Dans le Rhône, «la sécheresse semble inévitable»

REPORTAGE Le comité sécheresse du Rhône s'apprête à prendre un premier arrêté de restriction d’eau. Les stocks d'eau sont exceptionnellement bas, et même en cas de précipitations, les nappes auront du mal à se recharger...

A Lyon, Elisa Frisullo

— 

Sur les exploitations agricoles du Rhône, l'eau commence à manquer en ce mois d'avril 2011
Sur les exploitations agricoles du Rhône, l'eau commence à manquer en ce mois d'avril 2011 — C.VILLEMAIN/20MINUTES

Sébastien Mazallon, arboriculteur à Saint-Pierre-la-Palud, dans l’Ouest Lyonnais, guette le ciel.

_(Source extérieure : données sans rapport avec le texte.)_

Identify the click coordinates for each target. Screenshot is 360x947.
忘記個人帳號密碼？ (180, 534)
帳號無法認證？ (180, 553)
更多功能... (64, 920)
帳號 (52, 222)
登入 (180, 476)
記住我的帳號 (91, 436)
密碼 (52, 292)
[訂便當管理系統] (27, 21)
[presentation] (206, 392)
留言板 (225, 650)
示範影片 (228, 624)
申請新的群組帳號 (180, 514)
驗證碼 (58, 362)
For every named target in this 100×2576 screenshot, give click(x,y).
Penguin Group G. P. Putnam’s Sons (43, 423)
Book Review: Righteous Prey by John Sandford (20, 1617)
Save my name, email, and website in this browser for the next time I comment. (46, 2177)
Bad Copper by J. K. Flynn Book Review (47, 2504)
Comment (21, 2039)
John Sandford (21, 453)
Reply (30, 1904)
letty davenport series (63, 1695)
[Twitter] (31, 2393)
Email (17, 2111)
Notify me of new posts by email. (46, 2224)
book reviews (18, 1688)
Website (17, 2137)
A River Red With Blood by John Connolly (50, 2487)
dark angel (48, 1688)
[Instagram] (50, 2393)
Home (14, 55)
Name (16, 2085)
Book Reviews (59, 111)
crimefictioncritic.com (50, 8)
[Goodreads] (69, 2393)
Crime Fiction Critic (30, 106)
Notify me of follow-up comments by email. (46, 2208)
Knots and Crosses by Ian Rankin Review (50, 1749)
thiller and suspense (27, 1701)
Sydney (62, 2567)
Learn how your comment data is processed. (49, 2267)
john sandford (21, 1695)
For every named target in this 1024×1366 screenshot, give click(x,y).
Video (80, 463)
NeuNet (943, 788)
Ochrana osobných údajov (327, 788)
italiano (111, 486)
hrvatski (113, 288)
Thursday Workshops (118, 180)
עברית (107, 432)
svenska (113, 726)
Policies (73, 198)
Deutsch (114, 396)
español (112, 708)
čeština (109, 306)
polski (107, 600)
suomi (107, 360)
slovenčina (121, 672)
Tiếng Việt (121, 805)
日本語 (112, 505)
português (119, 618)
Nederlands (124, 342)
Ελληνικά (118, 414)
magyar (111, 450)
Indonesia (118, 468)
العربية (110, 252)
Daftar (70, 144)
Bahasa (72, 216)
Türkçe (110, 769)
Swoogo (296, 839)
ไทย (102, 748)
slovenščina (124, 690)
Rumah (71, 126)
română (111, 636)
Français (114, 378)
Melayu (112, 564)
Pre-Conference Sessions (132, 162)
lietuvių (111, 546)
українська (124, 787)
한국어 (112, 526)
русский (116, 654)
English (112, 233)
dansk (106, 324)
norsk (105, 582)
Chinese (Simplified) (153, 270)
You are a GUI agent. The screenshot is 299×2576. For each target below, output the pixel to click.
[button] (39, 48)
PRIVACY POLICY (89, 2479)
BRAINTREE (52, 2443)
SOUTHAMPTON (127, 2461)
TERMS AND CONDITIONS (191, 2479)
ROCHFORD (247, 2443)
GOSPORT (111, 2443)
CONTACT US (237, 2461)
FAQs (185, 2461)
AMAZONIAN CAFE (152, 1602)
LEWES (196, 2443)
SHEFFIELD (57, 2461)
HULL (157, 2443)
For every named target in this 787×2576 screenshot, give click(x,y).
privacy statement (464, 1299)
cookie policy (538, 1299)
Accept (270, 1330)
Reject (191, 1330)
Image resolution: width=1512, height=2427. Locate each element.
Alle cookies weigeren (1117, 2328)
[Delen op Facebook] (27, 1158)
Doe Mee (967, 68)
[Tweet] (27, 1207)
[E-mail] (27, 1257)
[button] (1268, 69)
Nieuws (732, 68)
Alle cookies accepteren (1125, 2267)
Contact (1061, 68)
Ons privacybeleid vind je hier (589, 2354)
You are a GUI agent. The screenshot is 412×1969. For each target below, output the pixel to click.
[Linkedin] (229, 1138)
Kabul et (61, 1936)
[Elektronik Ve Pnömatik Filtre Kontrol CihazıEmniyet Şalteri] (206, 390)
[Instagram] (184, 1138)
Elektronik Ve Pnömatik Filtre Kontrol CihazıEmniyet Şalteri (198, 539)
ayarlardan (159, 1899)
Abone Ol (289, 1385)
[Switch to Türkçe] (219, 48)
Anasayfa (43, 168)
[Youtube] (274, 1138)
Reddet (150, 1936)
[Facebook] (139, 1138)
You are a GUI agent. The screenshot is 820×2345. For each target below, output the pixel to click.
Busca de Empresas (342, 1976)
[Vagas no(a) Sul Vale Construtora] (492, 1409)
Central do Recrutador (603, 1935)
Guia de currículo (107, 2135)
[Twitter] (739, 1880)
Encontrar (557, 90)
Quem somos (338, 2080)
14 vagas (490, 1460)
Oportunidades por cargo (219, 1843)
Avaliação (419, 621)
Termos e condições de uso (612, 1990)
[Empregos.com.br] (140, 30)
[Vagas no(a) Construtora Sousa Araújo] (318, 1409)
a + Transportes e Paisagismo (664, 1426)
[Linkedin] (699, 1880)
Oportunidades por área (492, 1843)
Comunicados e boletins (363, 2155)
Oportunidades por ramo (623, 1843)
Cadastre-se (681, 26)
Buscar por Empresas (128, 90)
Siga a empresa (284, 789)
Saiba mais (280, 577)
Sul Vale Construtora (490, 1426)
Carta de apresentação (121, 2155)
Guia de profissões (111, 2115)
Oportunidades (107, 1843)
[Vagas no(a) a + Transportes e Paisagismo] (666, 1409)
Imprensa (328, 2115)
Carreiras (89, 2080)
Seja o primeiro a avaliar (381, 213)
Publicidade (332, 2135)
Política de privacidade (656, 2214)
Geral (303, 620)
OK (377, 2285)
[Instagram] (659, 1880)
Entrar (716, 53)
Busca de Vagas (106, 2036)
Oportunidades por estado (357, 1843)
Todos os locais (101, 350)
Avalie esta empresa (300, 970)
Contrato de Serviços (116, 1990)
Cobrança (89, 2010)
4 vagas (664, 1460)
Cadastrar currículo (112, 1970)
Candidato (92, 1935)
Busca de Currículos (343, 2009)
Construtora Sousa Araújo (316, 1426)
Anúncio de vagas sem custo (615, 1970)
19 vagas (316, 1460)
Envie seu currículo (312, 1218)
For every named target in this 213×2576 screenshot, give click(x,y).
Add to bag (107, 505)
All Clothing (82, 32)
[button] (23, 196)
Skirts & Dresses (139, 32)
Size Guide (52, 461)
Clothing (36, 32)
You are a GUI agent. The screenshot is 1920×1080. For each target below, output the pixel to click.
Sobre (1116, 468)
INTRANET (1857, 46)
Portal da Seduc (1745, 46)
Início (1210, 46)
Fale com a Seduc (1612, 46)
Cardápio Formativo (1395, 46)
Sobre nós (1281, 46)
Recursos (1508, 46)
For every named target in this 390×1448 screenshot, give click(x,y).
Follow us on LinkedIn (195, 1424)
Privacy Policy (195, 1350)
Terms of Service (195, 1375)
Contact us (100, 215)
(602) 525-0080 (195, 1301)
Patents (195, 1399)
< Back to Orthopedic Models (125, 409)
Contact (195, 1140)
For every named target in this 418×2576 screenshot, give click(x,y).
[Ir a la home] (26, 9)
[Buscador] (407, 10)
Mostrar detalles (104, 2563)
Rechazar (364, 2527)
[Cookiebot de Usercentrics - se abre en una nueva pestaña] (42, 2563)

Sur son exploitation agricole, comme sur beaucoup d’autres, l’eau commence sérieusement à manquer. «Si la pluie ne vient pas, ça va devenir compliqué», dit-il. Dans le Rhône, les précipitations ont pourtant été suffisantes l’automne et l’hiver derniers. Mais la douceur inhabituelle observée ces trois derniers mois a fait baisser les ressources hydrauliques. «Cela a entraîné un effet d’évaporation. Et la végétation, qui a repris plus tôt, a eu davantage besoin d’eau», explique Laurent Vernay, hydrogéologue à la Direction régionale de l’environnement, de l’aménagement et du logement Rhône-Alpes (Dreal).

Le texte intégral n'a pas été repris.